- EXERCISE PROMPT: Rewrite the records starting at the line that contains "You are a GUI" and ending at the line that contains "Looking at the", changing "chevron" to "arrow" and leaving everything else as it is. Omit the pictures from your answer.

- RECORDS PROVIDED:
— begin —

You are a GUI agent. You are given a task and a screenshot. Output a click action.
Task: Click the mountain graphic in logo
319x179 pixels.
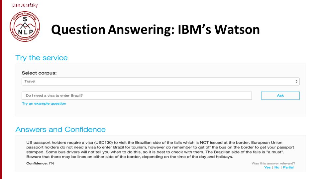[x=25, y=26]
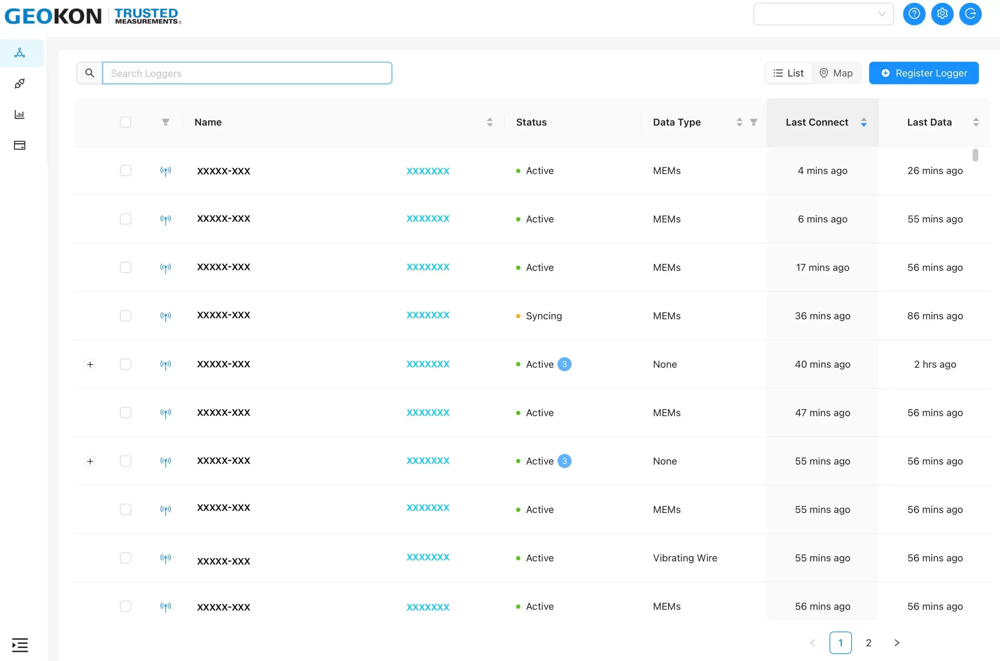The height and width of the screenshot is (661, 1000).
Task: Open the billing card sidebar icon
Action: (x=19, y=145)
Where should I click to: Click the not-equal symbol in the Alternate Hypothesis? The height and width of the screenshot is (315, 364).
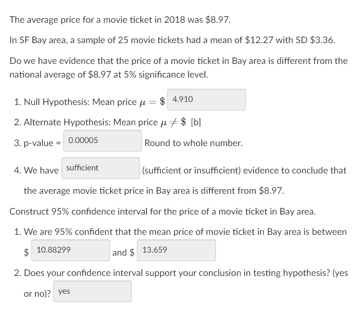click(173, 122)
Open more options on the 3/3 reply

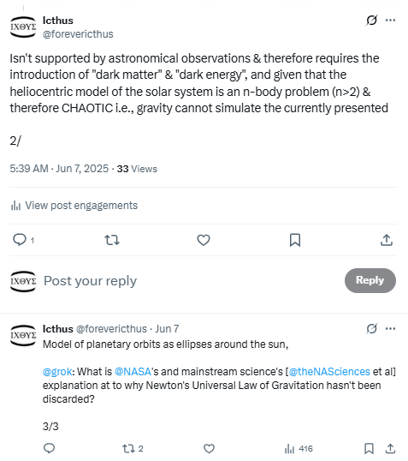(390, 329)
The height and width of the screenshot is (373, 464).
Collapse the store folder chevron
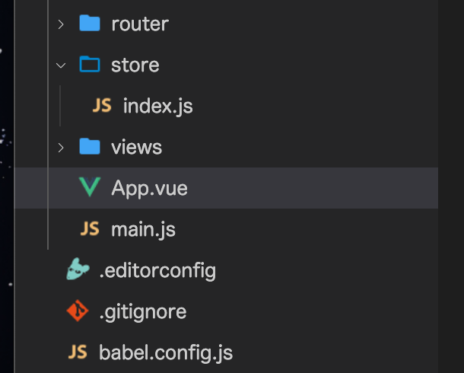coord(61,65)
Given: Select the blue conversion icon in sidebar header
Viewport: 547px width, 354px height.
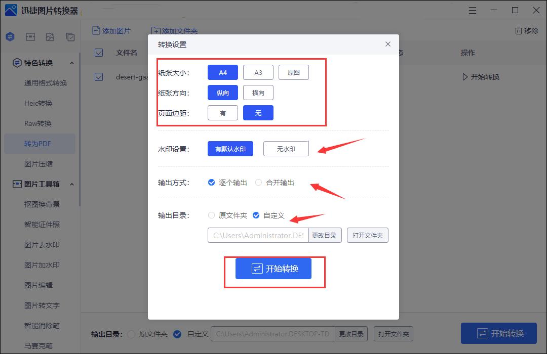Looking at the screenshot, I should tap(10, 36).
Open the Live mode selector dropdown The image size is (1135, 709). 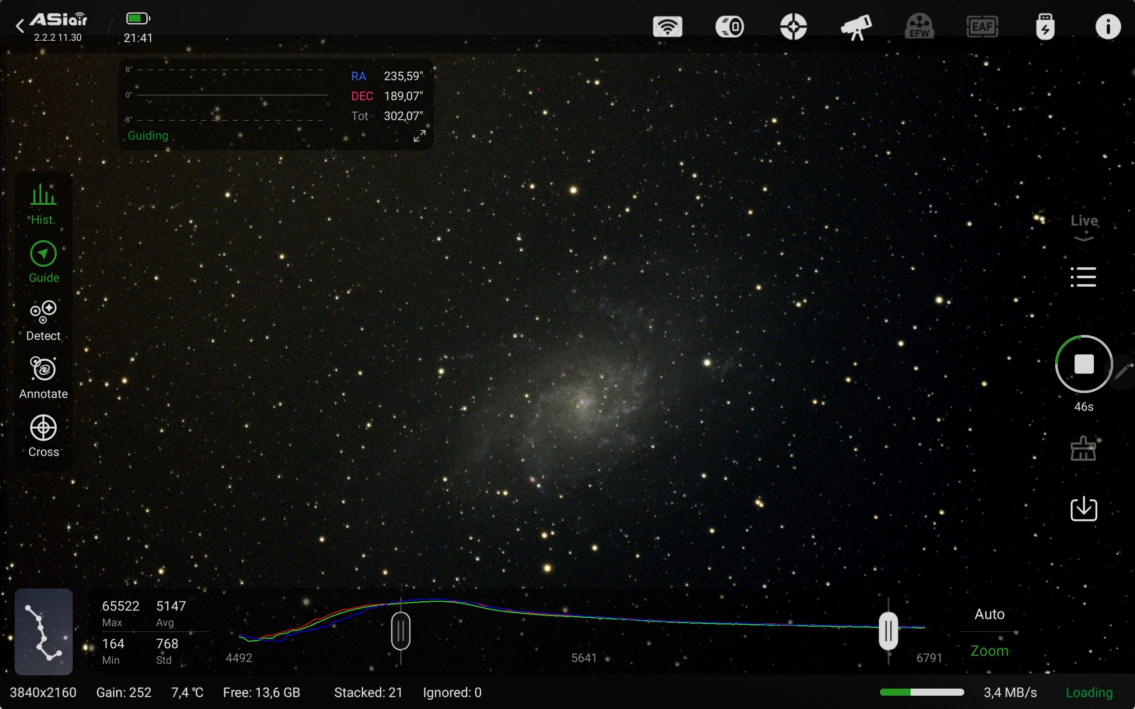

— end —
— begin —

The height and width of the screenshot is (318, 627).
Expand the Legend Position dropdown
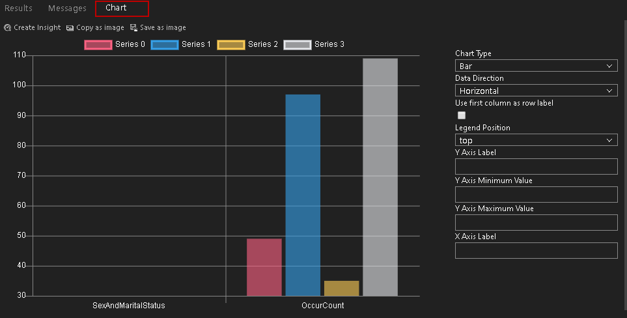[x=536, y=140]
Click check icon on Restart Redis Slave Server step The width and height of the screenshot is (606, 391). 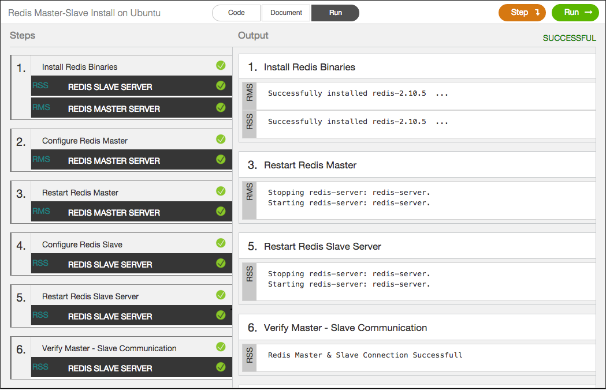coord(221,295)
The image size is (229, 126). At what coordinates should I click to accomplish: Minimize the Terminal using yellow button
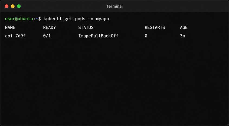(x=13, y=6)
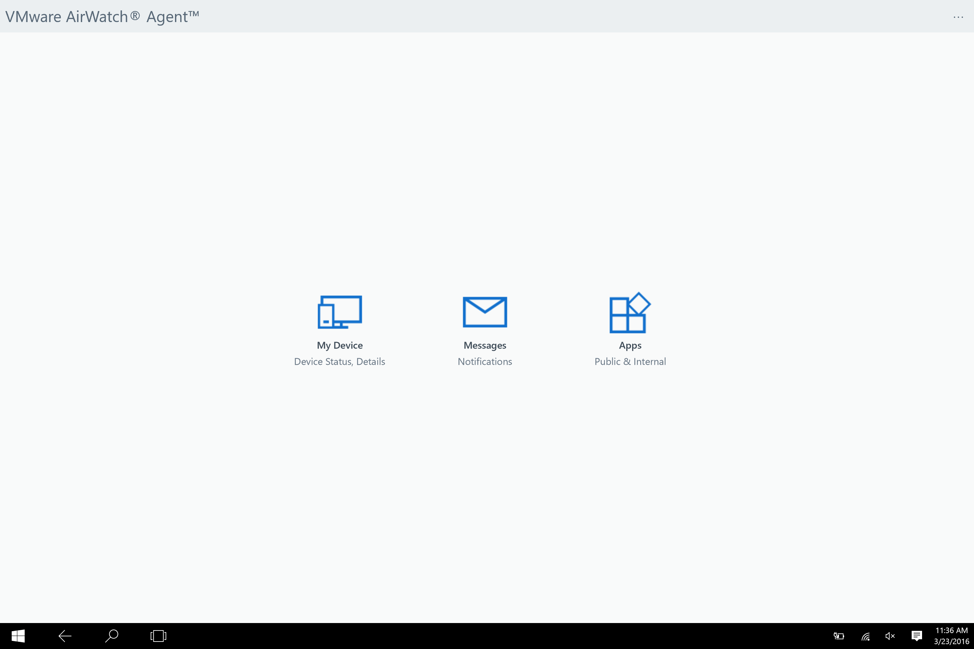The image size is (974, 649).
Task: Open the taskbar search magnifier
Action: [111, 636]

— end —
— begin —

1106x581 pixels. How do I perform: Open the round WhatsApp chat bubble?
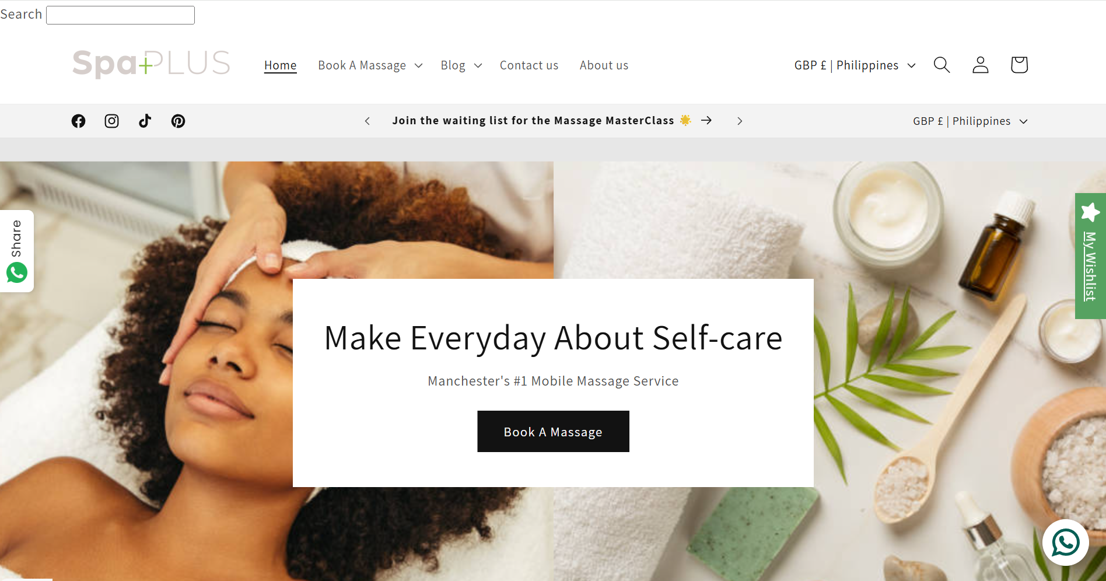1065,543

— end —

- FULL SOLUTION:
You are a GUI agent. You are given a task and a screenshot. Output a click action.
Task: Click the mountain graphic in logo
319x179 pixels.
[x=25, y=26]
The height and width of the screenshot is (661, 1000).
Task: Open the billing card sidebar icon
Action: (x=19, y=145)
Where should I click to: Click the not-equal symbol in the Alternate Hypothesis? The height and width of the screenshot is (315, 364).
click(173, 122)
Open more options on the 3/3 reply

(390, 329)
The height and width of the screenshot is (373, 464).
Collapse the store folder arrow
coord(61,65)
Given: Select the blue conversion icon in sidebar header
Viewport: 547px width, 354px height.
Looking at the screenshot, I should tap(10, 36).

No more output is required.